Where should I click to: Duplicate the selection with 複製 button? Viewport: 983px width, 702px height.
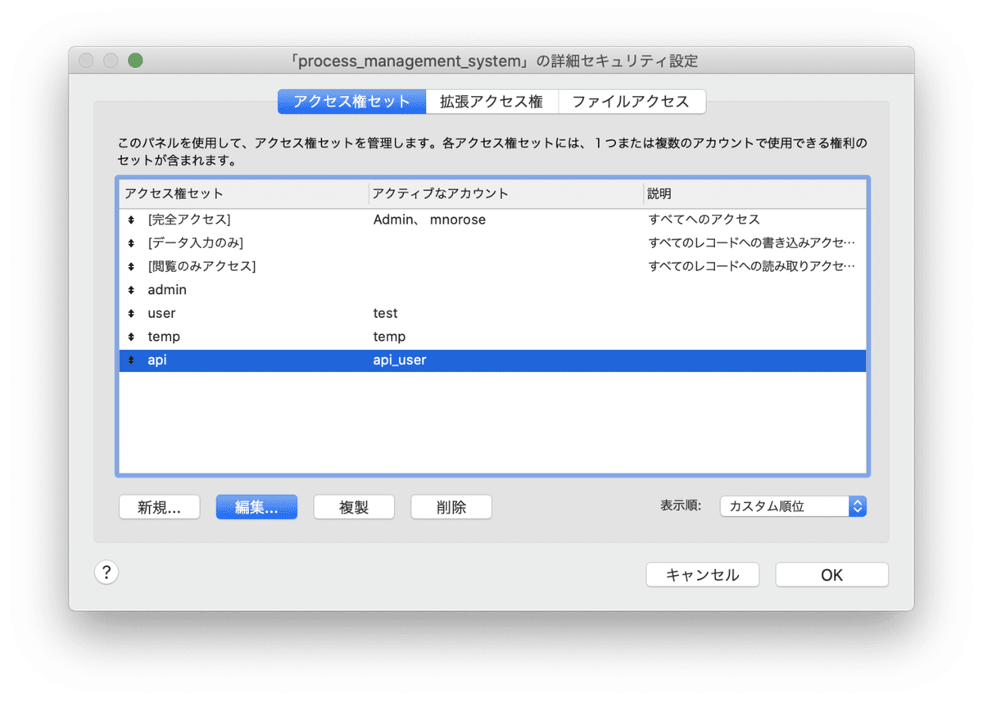pos(354,506)
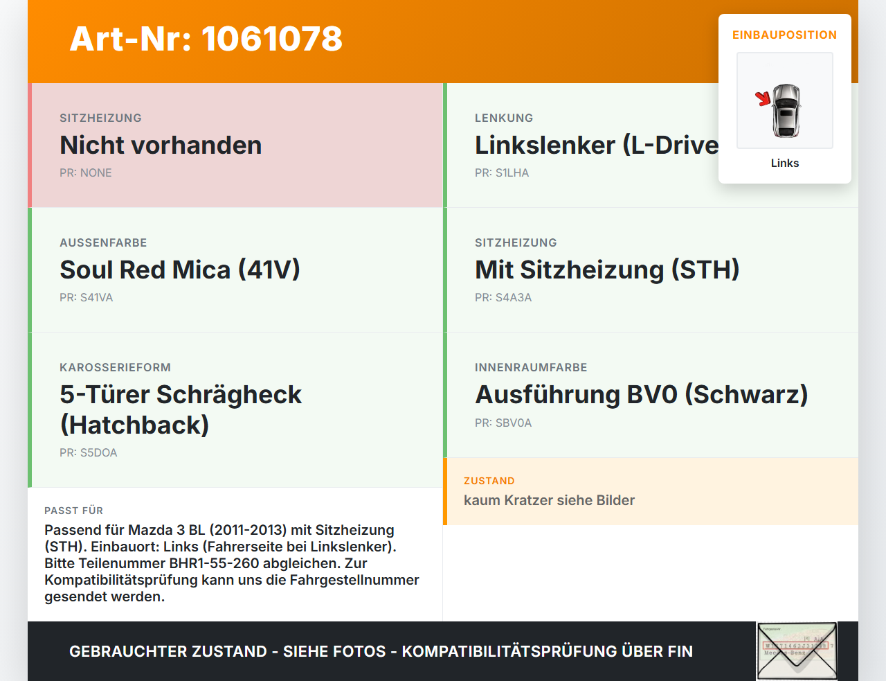Click the PR: SBV0A code

(x=503, y=423)
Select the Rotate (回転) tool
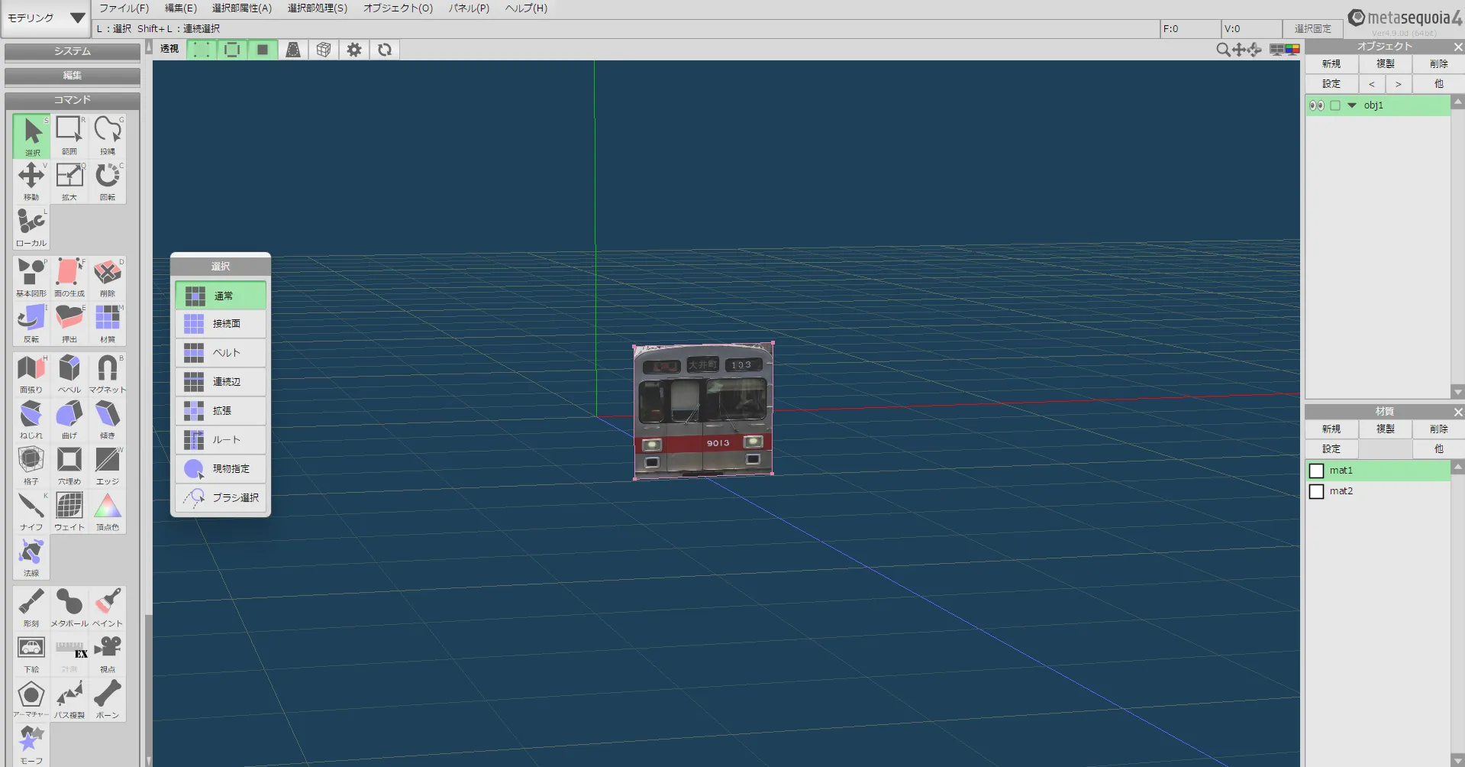The height and width of the screenshot is (767, 1465). (x=108, y=180)
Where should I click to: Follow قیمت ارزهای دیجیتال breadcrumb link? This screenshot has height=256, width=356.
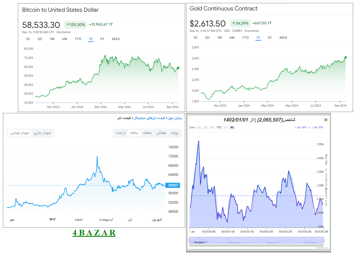[150, 118]
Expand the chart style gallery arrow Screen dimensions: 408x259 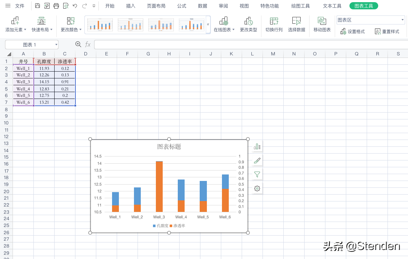pos(208,24)
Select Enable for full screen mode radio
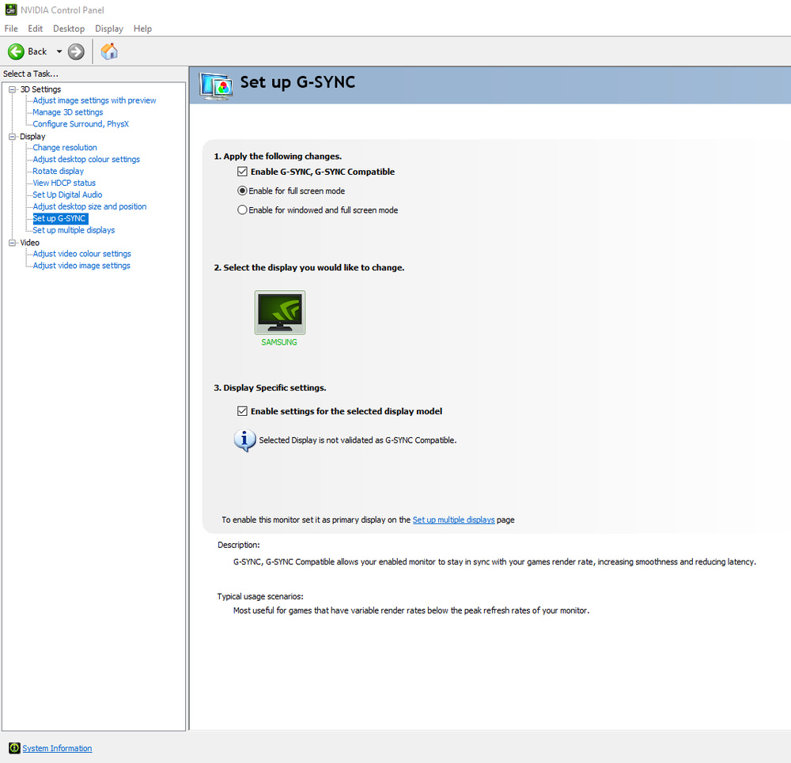791x763 pixels. (243, 191)
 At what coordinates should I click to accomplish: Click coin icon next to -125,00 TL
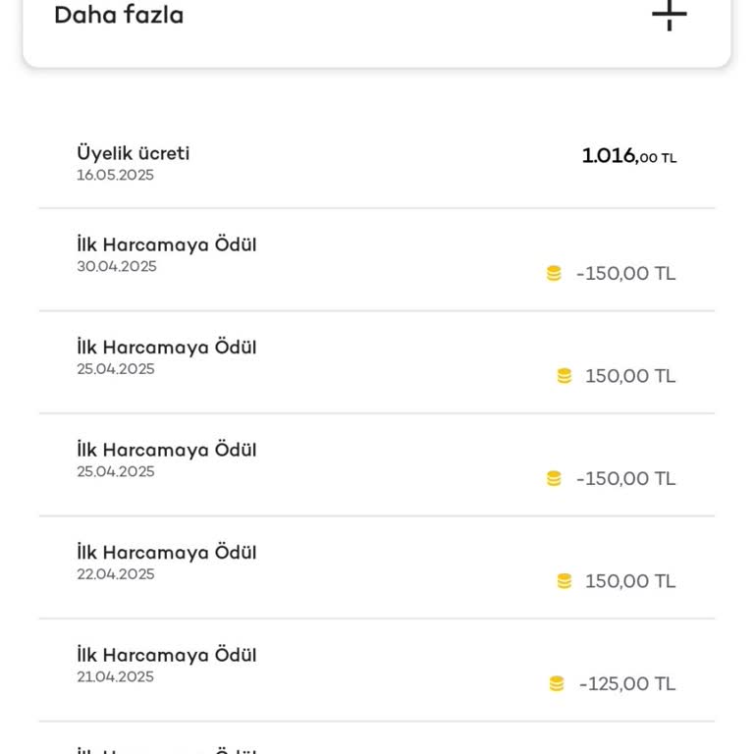(x=557, y=684)
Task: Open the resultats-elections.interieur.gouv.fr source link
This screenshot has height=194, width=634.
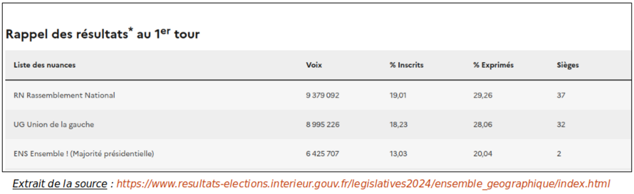Action: pos(363,184)
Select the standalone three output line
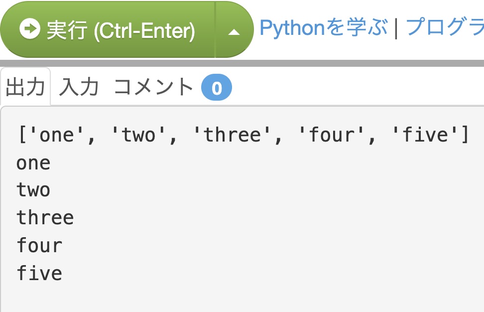The width and height of the screenshot is (484, 312). tap(45, 217)
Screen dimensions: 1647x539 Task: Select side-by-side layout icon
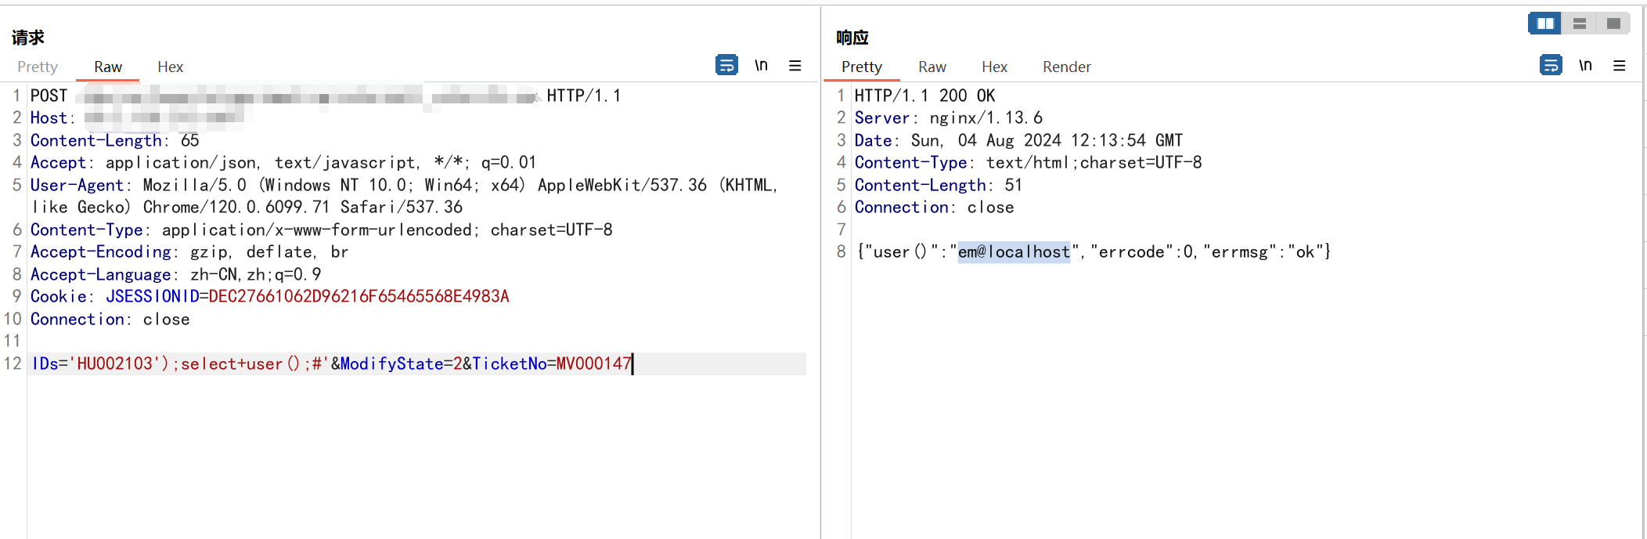[1544, 24]
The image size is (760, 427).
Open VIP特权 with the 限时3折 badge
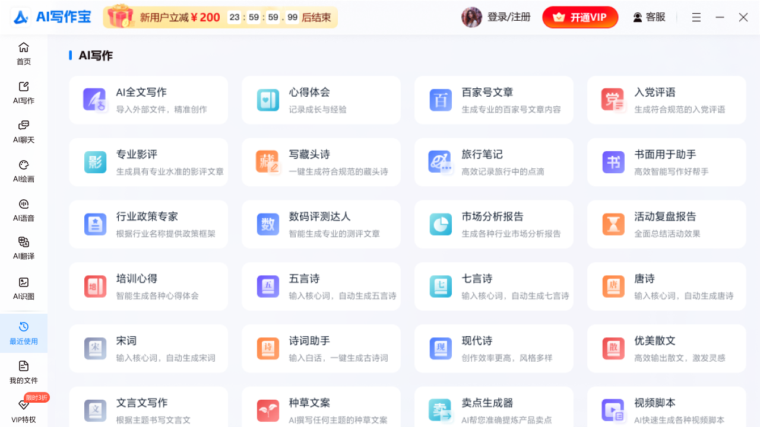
──────────
■ WORK TO BE COMPLETED
Among the lines of the records, copy out each one that contains the word "Open".

■ TASK ANSWER
Task: Open the resultats-elections.interieur.gouv.fr source link
Open VIP特权 with the 限时3折 badge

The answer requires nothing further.